This last month my travels have been bound by Marsh, Middlefield and Bay Roads, Edison Way, and 5th and 14th Avenues. A square mile, maybe. I haven't driven a car or camper (or been in a store) since March 16th. Next door neighbor Maggie loaned me one of her bicycles, so I now have the option of pedaling around, in addition to walking or jogging. These older suburban streets are not exactly crowded, but the demographics of the place are such that everybody's home, working or not, and going for walks, 2-3 times a day. Sort of a day-long neighborhood paseo. Dogs will remember the pandemic as their Golden Age.
Our recent world travels















We lived in this neighborhood, North Fair Oaks/Atherton, during various months in 2011-2013, helping care for infant/toddler Penelope while her parents worked, and we have returned more than once a year since then for extended visits with daughter Rebecca and family. We know the area pretty well...Menlo Park, Palo Alto, Atherton, Redwood City, Mountain View. All the shops and stores and restaurants and schools and universities and offices and shopping centers and parks we can't go to now.

The neighborhood is still very much in transition. When we first lived here, in 2011, a real estate boom was already well underway. Older middle class residences/rentals were being sold and renovated or replaced with much larger single family residences, costing millions. A walk down nearly any street today will reveal some large, new multi-million dollar homes. Next door might be an original 2 bedroom/1 bath 1940s home, with added-on rooms, a separate cottage and a separate garage, converted into another apartment. Still worth a million+ in this market. The real estate boom has now whimpered to nothing, like the oil market, but will recover, to some extent. So one hopes. Much of the real estate investment on the Peninsula in recent years was Chinese....

Vicki and I are both fine. Being together 24/7 is nothing new for us, since 2008 anyway. Even in a space as small as a 24 foot RV. (We've been in smaller ones, too). We're reading a lot: her fantasy "crap" (her term), my history/biography/literature, lots of news/analysis/opinion over the internet, our main source of information. Instead of blogging, I'm leisurely going back into my 3500+ previous posts, enlarging some of the pix and doing some light editing. Maybe later I'll get into more serious editing. Maybe not. For the present I'm enjoying the vicarious travel afforded by the blog posts, not to mention the digital frame that randomly runs through some 8,000 pix from the last 12 years. Pleasant memories. But the memories often turn to unpleasant questions: wondering how this or that museum or market or hotel or campground or restaurant will fare, how the many friends and acquaintances and kind strangers we've met will fare...whether we'll visit any of these places ever again....

The lock-down has been beneficial for us in one way. There has been ample time to work on our (North American) RV, Le Sport, repairing this, improving that.
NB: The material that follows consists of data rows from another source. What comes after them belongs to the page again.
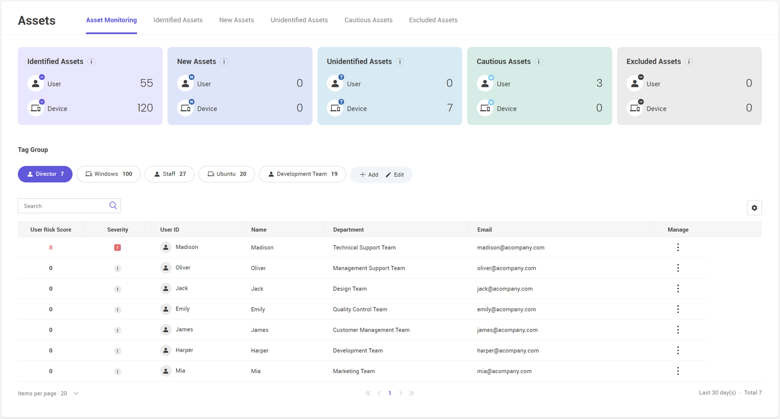
Task: Open three-dot menu for Mia row
Action: tap(678, 371)
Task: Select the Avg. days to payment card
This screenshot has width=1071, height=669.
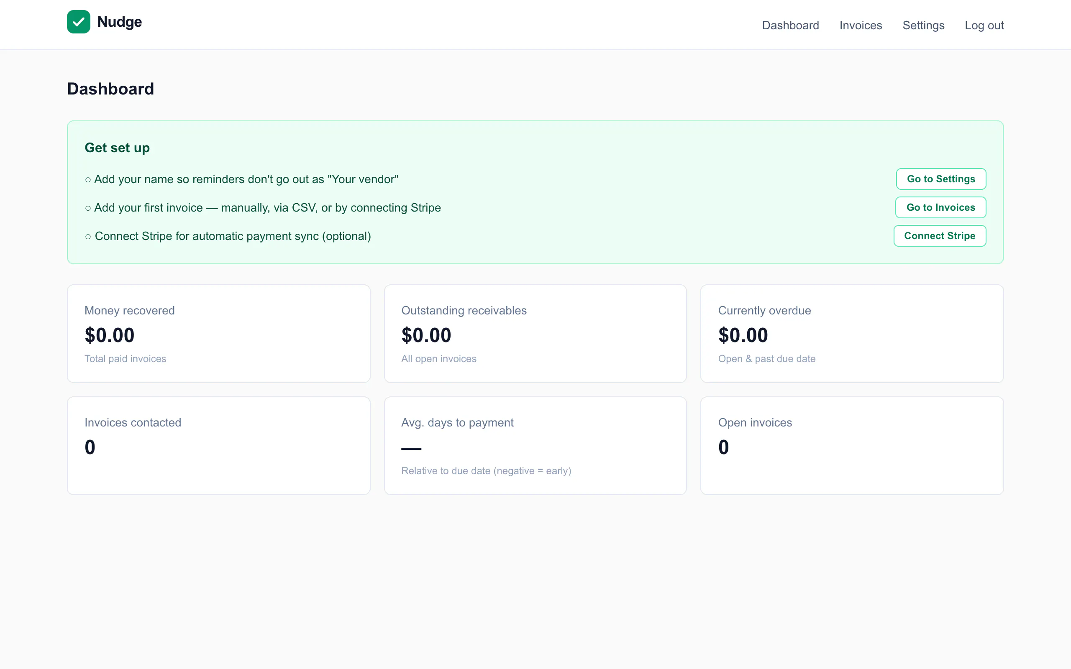Action: tap(536, 446)
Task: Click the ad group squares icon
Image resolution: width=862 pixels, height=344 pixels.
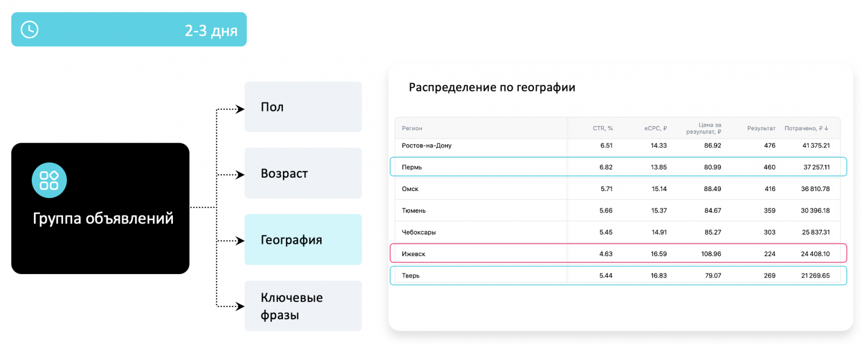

We have worked on the furnace, the bath, the shower valve, re-caulked the shower, done some minor vehicle repair, installed various new lighting inside and out, removed the crumpled tinting from the windows, installed mirrors, door stops, magnetic catches for the galley's overhead bins; and more, which I have probably repressed. I still have to replace the black tank blade valve but will probably wait to see whether I survive the pandemic first. Fellow RVers will understand. We have been able to do all this largely because of numerous hardware and other purchases via Amazon. Vicki got a hand-written note from Jeff Bezos a few days ago thanking her for her continued loyalty in these difficult times.
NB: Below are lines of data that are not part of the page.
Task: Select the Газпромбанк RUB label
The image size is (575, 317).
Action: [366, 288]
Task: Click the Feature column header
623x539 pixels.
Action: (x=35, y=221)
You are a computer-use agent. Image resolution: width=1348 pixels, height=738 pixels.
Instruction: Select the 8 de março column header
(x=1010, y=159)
As I write, it is April 26th. According to our original 2020 plan, we would have been in Europe, on the Camino Portuguese by now, walking for 2-3 weeks from Porto along the Portuguese coast to the junction with the route we trekked to Santiago (Bom Caminho!) back in 2017. Vicki was never particularly enthusiastic about this new project and notes now with satisfaction that the weather forecast for Porto and vicinity the next two weeks is pretty much rain, cold, and wind. Probably some fog too, I add. But all that is ever more reason to be happy where we are, holed-up, hunkered-down, but having fun with loved ones.
You never know what you'll encounter on walks around here; a neighbor, five
houses around the corner, walks two pet pigs; or maybe they're not really pets...





















Everything in springtime bloom


















Morale boosters in abundance (these are hundreds of rubber duckies)
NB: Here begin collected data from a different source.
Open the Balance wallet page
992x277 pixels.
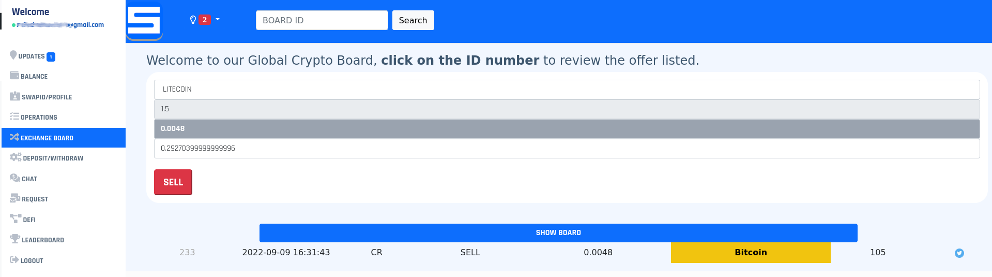(x=29, y=76)
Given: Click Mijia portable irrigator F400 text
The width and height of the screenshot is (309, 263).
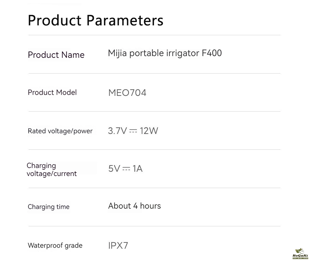Looking at the screenshot, I should click(165, 53).
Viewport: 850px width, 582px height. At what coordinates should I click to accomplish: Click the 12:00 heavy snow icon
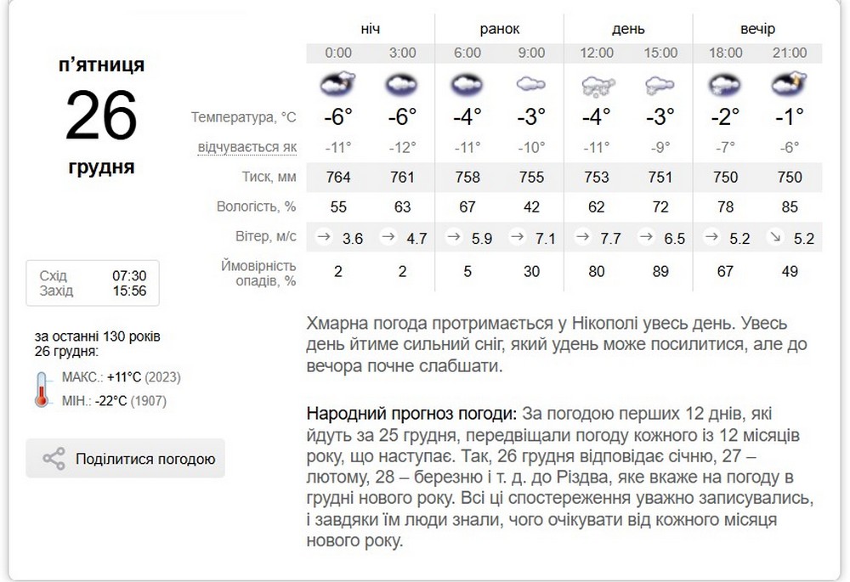pos(597,84)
Penelope's very own suggestion



















Driveway artist

















On-line learning
























Garden project with Grandpa; they're all in the ground now



















Badminton with Grandpa; she consistently beats me
























Sewing with Grandma...making masks for everyone,
including Molly

Birthdays in place

























Grandma's birthday, P sporting her new red silk dress from Vietnam










































Coloring Easter eggs
























Thus; egg-rationing in effect; to help with her math skills, I have taught her
Blackjack; she beats me at that too



















Easter morning

Easter brunch










































Ninth birthday cake
























Traditional birthday portrait
























Several of our RV projects were real ordeals...the shower valve, the shower
caulking...but perhaps worst was removing the crumpled tinting from our
several dual-pane acrylic windows; this was Vicki's task, which took several
days; here is the before picture





















And here is the triumphant after picture; what a change!


















Something to look forward to...hiking in the open spaces....

Wednesday, March 25, 2020

Safer In The Driveway

We got back to Middle California, still on March 4th, made our way to the camper storage facility, got things going in Le Sport, and then drove to Gilroy, south of San Jose (we know the way...) where we would spend the next 12 days in relative isolation, at least not endangering daughter Rebecca and family, and her job. There, despite extreme jet lag, we managed to get most of the camper systems going and also stock up, a bit. Interestingly, there were no shortages in Gilroy when we arrived...that quickly changed. When the Bay Area lock-down appeared imminent, Rebecca called for us to come up to Menlo Park, which we did on March 16th. We have been in her driveway since. And for the foreseeable future. "Foreseeable" has become a very short time-frame, right? Or possibly not. Rebecca and Penelope have been in distance "learning" for more than a week. Everything now is at a distance. I'm reminded of the "action at a distance" articles I read in graduate school.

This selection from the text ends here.